WRITTEN TASK: Reproduce the entries from the line with "Viewport: 2319px width, 1380px" through the end of the entries, including both of those lines.

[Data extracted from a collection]
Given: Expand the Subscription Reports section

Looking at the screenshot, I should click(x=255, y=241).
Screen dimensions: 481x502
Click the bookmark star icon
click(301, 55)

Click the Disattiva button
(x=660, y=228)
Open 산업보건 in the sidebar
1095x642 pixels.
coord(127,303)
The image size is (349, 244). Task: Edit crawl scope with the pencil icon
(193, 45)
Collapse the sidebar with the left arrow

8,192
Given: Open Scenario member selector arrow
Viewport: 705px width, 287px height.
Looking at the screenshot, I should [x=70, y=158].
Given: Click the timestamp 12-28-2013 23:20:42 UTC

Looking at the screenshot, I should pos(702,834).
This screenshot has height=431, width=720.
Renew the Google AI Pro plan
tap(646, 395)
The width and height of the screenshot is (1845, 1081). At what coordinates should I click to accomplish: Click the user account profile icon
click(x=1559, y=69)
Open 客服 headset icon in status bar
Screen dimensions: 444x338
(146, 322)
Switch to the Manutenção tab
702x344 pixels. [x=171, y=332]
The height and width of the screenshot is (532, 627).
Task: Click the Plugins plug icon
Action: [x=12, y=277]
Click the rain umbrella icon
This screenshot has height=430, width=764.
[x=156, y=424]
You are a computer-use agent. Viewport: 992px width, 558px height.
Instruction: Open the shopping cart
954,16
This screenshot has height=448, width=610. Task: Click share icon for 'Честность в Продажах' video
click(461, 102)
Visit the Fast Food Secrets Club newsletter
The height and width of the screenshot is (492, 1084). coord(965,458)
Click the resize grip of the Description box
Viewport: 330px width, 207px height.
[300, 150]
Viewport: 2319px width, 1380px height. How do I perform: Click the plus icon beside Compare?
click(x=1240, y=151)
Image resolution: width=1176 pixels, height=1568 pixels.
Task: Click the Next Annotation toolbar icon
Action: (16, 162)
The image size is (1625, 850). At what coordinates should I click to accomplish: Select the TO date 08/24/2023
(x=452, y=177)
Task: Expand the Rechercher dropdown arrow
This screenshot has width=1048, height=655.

WORKED SOLUTION:
Viewport: 2319px width, 1380px height. How do I perform: Click the plus icon beside Compare?
click(x=1240, y=151)
Image resolution: width=1176 pixels, height=1568 pixels.
Task: Click the Next Annotation toolbar icon
Action: (16, 162)
The image size is (1625, 850). At what coordinates should I click to accomplish: Select the TO date 08/24/2023
(x=452, y=177)
Task: Expand the Rechercher dropdown arrow
This screenshot has width=1048, height=655.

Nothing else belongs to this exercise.